Obviously, today I'm having a bit of trouble in focusing. There are a lot of different things running through my head.

Too begin with a friend from church sent out an email a few days ago asking if we thought we were a sheep or a goat? Our pastor had preached on Matthew 25:31-46:

The Sheep and the Goats
31"When the Son of Man comes in his glory, and all the angels with him, he will sit on his throne in heavenly glory. 32All the nations will be gathered before him, and he will separate the people one from another as a shepherd separates the sheep from the goats. 33He will put the sheep on his right and the goats on his left.

34"Then the King will say to those on his right, 'Come, you who are blessed by my Father; take your inheritance, the kingdom prepared for you since the creation of the world. 35For I was hungry and you gave me something to eat, I was thirsty and you gave me something to drink, I was a stranger and you invited me in, 36I needed clothes and you clothed me, I was sick and you looked after me, I was in prison and you came to visit me.'

37"Then the righteous will answer him, 'Lord, when did we see you hungry and feed you, or thirsty and give you something to drink? 38When did we see you a stranger and invite you in, or needing clothes and clothe you? 39When did we see you sick or in prison and go to visit you?'

40"The King will reply, 'I tell you the truth, whatever you did for one of the least of these brothers of mine, you did for me.'

41"Then he will say to those on his left, 'Depart from me, you who are cursed, into the eternal fire prepared for the devil and his angels. 42For I was hungry and you gave me nothing to eat, I was thirsty and you gave me nothing to drink, 43I was a stranger and you did not invite me in, I needed clothes and you did not clothe me, I was sick and in prison and you did not look after me.'

44"They also will answer, 'Lord, when did we see you hungry or thirsty or a stranger or needing clothes or sick or in prison, and did not help you?'

45"He will reply, 'I tell you the truth, whatever you did not do for one of the least of these, you did not do for me.'

46"Then they will go away to eternal punishment, but the righteous to eternal life."


I know what I WANT to be - I want to be a sheep.

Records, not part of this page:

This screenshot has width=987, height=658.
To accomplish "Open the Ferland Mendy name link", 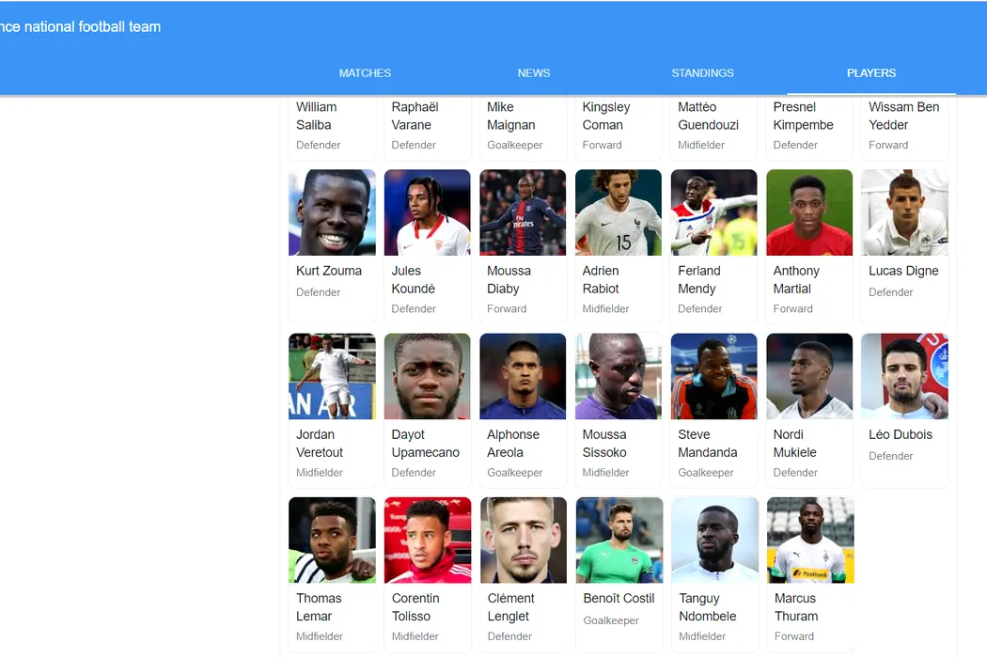I will pos(698,279).
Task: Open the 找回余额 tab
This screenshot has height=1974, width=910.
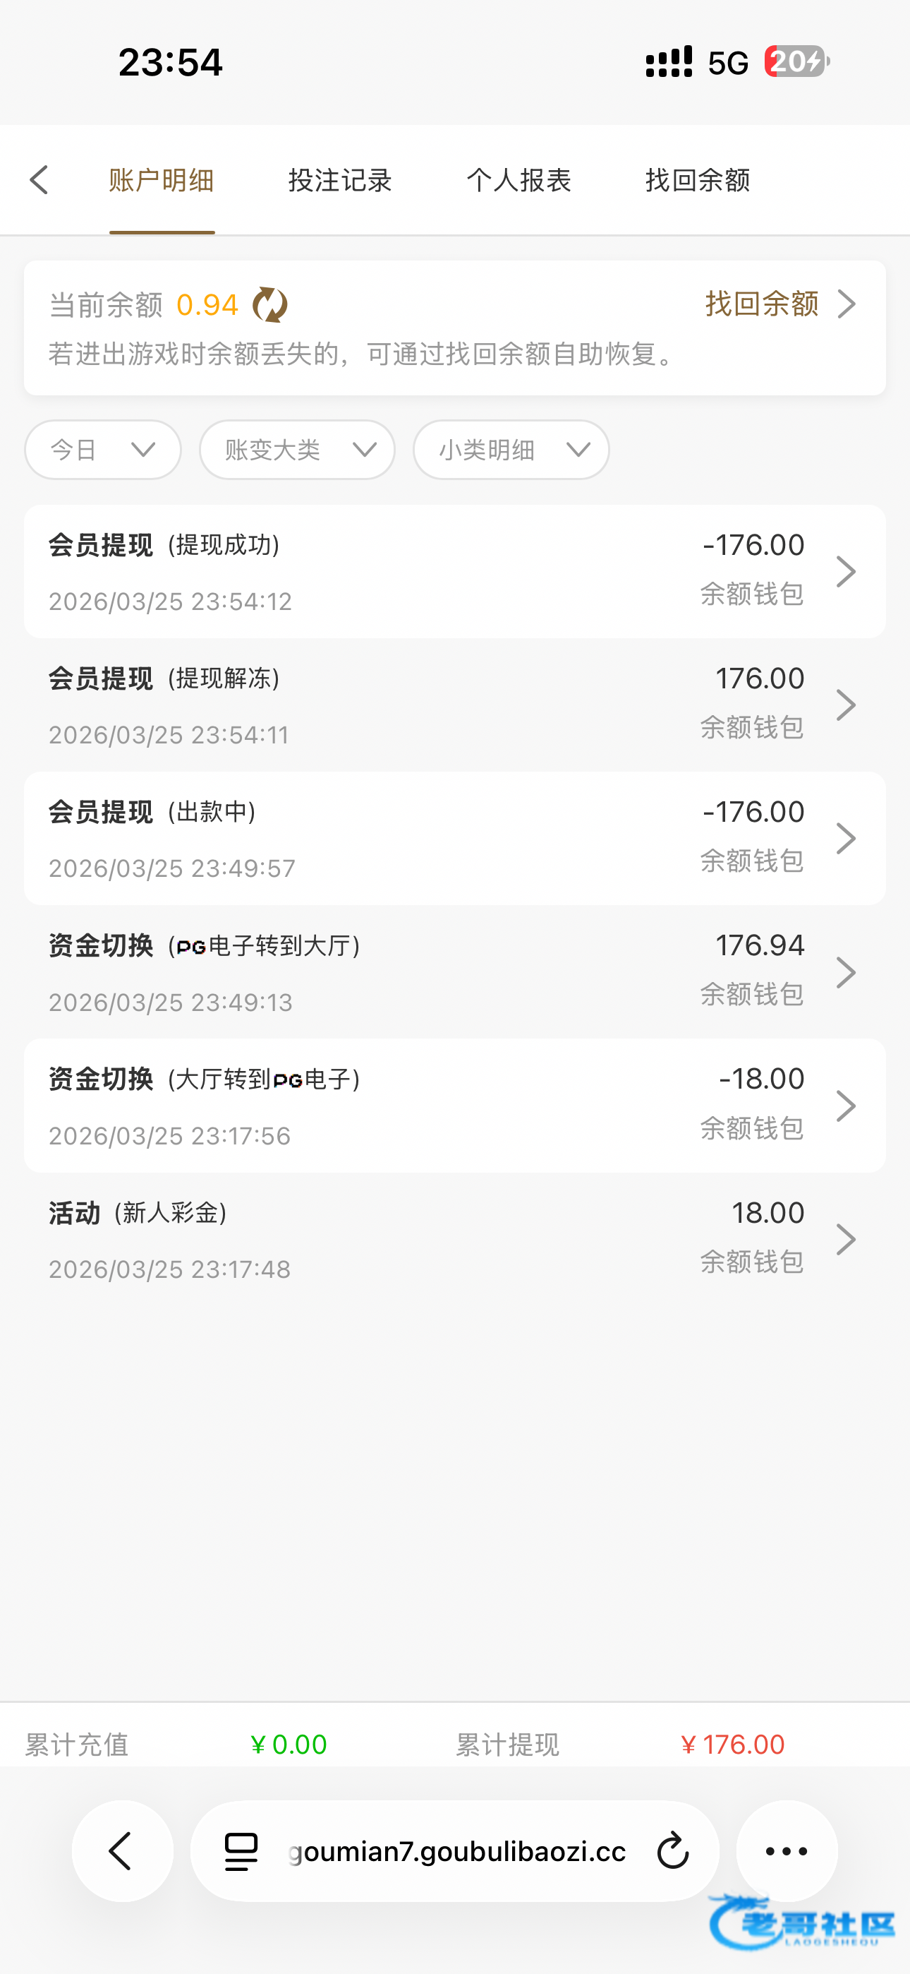Action: [x=698, y=180]
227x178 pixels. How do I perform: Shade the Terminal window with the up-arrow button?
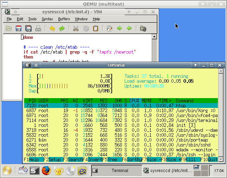pyautogui.click(x=196, y=65)
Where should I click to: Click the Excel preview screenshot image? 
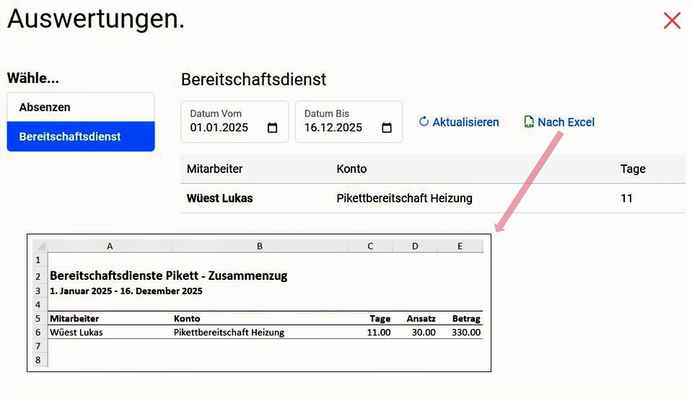click(x=259, y=302)
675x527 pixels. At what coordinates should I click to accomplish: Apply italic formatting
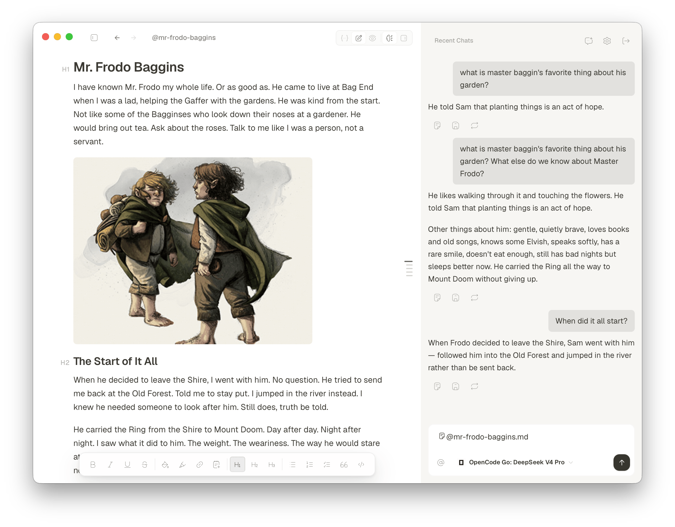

I want to sit at Jesus' right hand and bask in His favor. Realistically - I'm sure I have that I many more goat qualities than I'd like to admit. I don't think this means I'm loved by Him any less - yet I know that I can do better. And, I'm sure if I can know this, then Jesus knows it even better than me. Whew - I definitely have a bit more thinkin' and prayin' to do before I write back and answer that email.

I went up to Riverton to my parents' place Monday night all by myself. This was another one of those paradoxical moments in my life. It was a nice break to be able to take off by myself sans kids and husband and hit the road for a few hours. I listened to a book on cd while I drove and had no external interruptions. And yet, the reason for my trip was not nice, but very sad. I headed to Riverton to attend the funeral of one of my mom's best friends who had been battling cancer. Considering that she is now at peace, no longer suffering and in the best company any of us can hope for I won't say the cancer won. Yet the rest of us here will feel her loss deeply for a long time to come.

Tuesday morning we were greeted with even more hard news when we learned that another long-time family friend had suffered a heart attack the night before and passed away. His death was rather unexpected. My family and I functioned on autopilot for the first couple of hours that day.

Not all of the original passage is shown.